MATERIAL/METHODS: Outcomes and management costs were evaluated in patients with NSTEACS with intermediate-high TIMI risk scores (> or =3) randomized to receive management in a CPU or a CCU. Coronary events (CEs: angina, myocardial infarction, and death), revascularization, and resource utilization were compared between the two groups during hospital stay and at 6 months.
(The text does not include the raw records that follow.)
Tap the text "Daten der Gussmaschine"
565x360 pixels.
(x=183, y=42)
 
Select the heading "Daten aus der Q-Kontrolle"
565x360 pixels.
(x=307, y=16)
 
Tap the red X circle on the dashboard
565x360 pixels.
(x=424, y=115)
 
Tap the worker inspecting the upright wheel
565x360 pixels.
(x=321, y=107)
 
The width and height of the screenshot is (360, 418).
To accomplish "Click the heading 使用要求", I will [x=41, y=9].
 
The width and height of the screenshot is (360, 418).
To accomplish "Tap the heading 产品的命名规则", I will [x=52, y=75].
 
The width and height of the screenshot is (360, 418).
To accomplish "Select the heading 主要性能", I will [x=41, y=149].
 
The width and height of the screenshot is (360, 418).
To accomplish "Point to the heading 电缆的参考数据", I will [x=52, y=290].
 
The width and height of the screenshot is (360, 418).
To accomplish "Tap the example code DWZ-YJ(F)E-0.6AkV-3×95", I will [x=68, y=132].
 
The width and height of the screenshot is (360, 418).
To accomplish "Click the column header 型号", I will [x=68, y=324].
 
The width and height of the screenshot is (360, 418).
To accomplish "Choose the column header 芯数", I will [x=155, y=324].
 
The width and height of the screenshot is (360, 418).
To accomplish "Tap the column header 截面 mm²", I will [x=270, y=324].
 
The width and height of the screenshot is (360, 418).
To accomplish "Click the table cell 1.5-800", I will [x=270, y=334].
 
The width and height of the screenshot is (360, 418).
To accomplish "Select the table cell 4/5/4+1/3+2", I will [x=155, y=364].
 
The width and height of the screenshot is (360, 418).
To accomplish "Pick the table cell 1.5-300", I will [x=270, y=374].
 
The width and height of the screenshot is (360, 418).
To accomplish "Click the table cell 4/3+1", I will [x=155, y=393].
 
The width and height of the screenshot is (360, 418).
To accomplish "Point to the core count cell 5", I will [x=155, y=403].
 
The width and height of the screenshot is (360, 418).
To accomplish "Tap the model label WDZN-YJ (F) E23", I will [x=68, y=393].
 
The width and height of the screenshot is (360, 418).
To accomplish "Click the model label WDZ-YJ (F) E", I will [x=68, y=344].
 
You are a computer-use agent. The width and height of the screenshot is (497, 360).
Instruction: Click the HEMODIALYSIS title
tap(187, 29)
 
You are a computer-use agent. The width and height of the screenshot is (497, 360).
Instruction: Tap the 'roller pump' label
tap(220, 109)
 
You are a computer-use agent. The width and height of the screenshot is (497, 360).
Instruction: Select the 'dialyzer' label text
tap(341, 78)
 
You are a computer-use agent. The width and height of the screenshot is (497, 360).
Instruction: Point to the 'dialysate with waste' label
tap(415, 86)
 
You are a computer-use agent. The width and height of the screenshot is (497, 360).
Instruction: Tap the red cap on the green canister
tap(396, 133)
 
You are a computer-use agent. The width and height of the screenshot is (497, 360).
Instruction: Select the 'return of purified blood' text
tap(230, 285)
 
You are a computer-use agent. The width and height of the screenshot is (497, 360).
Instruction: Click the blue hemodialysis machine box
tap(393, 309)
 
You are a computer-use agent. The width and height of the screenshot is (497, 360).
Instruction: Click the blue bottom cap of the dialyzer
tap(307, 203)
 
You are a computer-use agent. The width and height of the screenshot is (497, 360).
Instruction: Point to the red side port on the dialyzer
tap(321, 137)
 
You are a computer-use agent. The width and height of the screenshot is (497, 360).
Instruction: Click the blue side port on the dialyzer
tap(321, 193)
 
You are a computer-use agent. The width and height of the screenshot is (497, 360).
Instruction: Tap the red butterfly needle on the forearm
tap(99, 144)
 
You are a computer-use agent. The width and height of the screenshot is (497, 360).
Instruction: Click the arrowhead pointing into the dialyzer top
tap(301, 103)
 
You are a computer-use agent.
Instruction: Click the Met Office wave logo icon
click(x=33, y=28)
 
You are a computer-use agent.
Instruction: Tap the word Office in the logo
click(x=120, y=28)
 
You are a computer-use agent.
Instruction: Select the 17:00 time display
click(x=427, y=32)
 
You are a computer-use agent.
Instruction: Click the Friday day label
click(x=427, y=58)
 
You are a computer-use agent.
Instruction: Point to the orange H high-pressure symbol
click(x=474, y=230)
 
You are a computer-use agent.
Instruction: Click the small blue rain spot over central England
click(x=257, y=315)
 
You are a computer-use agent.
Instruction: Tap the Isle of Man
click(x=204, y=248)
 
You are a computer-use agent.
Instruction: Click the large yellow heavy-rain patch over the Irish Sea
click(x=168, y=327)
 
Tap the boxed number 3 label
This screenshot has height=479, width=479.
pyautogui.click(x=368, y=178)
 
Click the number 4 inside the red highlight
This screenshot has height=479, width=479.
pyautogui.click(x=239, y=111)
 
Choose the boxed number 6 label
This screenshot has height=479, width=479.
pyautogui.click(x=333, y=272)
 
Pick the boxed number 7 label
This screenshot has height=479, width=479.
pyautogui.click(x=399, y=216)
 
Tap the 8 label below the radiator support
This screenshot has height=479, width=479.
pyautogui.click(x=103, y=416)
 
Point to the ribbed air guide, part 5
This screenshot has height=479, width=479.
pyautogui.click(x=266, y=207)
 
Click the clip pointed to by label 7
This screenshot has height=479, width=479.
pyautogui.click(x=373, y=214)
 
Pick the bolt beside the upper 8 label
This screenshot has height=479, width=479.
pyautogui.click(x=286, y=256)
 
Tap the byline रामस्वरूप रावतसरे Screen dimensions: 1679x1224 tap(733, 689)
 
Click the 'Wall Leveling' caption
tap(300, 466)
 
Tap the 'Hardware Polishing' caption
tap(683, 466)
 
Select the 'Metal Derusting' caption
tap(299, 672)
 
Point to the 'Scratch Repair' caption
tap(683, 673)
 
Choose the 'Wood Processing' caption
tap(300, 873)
Two hundred and ten patients were enrolled, 104 in the CPU and 106 in the CCU group. CEs were similar in both groups both during hospitalization (28% vs. 26%, respectively) and at 6 months (17% vs. 16%). Angiography was performed in 67% vs. 75%; CPU patients less frequently underwent revascularization (53% vs. 76%; p=0.002). In-hospital duration was similar in both groups (7.5 days vs. 5.7 days). CPU patients had a 22% reduction in overall hospitalization costs compared with conventional management (9,913 vs. 12,056 euros/patient; p=0.01). This gain was particularly relevant (29%) when patients with TIMI risk score < or =4 were considered (10,599 vs. 13,699 euros/patient; p=0.004).
CPU care of NSTEACS is a safe and cost-effective alternative to conventional CCU management, particularly appealing with regard to patients presenting with intermediate TIMI risk score (< or =4) in whom CPU management could optimize the use of cath-lab facilities and dedicated cardiologists.
在胸痛单元(CPU)对非ST段抬高型急性冠脉综合征(NSTEACS)患者的管理,相较于在冠心病监护病房(CCU)的传统管理,应具有成本效益优势。然而,这种方法的安全性和优势仍未明确。
材料/方法:对TIMI风险评分中高(>或=3)的NSTEACS患者进行评估,将其随机分组,分别在CPU或CCU接受治疗,比较两组患者住院期间及6个月时的冠脉事件(CEs:心绞痛、心肌梗死和死亡)、血运重建情况及资源利用情况。
共纳入210例患者,其中104例在CPU组,106例在CCU组。两组患者住院期间(分别为28%和26%)及6个月时(分别为17%和16%)的CEs相似。进行血管造影的比例分别为67%和75%;CPU组患者接受血运重建的频率较低(分别为53%和76%;p = 0.002)。两组患者的住院时间相似(分别为7.5天和5.7天)。与传统管理相比,CPU组患者的总体住院费用降低了22%(分别为9913欧元/患者和12056欧元/患者;p = 0.01)。当考虑TIMI风险评分<或=4的患者时,这种费用节省尤为显著(29%)(分别为10599欧元/患者和13699欧元/患者;p = 0.004)。
对NSTEACS患者在CPU进行治疗是一种安全且具有成本效益的替代传统CCU管理的方法,对于TIMI风险评分中等(<或=4)的患者尤其有吸引力,在这些患者中,CPU管理可优化导管室设施和专科心脏病专家的使用。